Community invited to have their say about volunteering for emergency services and disaster response
Strengthening support for spontaneous volunteers who turn up to help in a crisis is a key focus of a new consultation being led by the NSW Government aimed at strengthening volunteering.
Communities across NSW regularly band together to support each other through volunteering with emergency services organisations like the NSW State Emergency Service (SES) and Rural Fire Service (RFS), and spontaneous volunteering when natural disasters hit.
While almost five million volunteers in NSW contribute around 1.5 billion hours each year, the face of volunteering is changing, with existing participants growing older or having less time to help, and the growing frequency of disasters is also increasing the demand for volunteers.
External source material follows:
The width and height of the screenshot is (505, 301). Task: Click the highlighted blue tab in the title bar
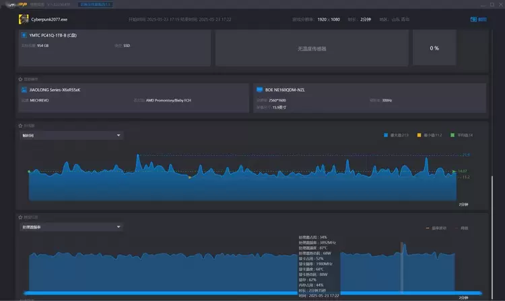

The consultation aims to improve understanding of when and how NSW residents sign up to volunteer programs, and why they choose to spontaneously volunteer in the face of a crisis or recovery. It will explore volunteer experiences, motivations and any barriers to joining, to help the Government enhance recruitment, retention and recognition programs.
The consultation will also inform approaches to supporting volunteer efforts during disasters to leverage support available on the ground.
Emergency services agencies including the SES, RFS and Fire and Rescue NSW are being consulted along with volunteers across the state, with all community members also able to have their say online.
The consultation follows the Independent and Parliamentary Flood Inquiries which identified a need to strengthen emergency services volunteering and will inform a report which will address:
- Emergency management volunteering in NSW and trends, including a particular focus in regional and remote NSW.
- Opportunities to better integrate spontaneous volunteers into the emergency management framework.
- How well-placed NSW is to meet projected future demand for emergency services volunteers, and additional actions that would assist.
NSW Premier Chris Minns said:
“Volunteering is essential to NSW’s emergency response, whether it be frontline volunteers working to protect life and property, or volunteers providing support to communities before, during and after a disaster.
“It is one thing to recognise the heroic efforts of these volunteers, but it is also important to ensure we are doing all we can to support them, boost their numbers and equip them to stand on the frontlines safely.”
Minister for Emergency Services Jihad Dib said:
“Volunteers are the heart, soul and backbone of local communities, particularly in times of natural disasters.”
“Volunteers are often the very first responders. Their commitment is often the very reason people are kept safe.”
“It is of utmost importance to me that we understand our volunteer ecosystem and ensure the right support is available, including education and training along with the right equipment for those who turn up to help.”
Minister with responsibility for Volunteering Jodie Harrison said:
“This work is being launched to answer a number of questions: what our state can do better to support existing volunteers, boost numbers, and embrace spontaneous volunteers who have assisted in the recent floods and bushfires."
“I look forward to hearing about the experiences from those on the frontline and their ideas for the future of volunteering during emergency situations.”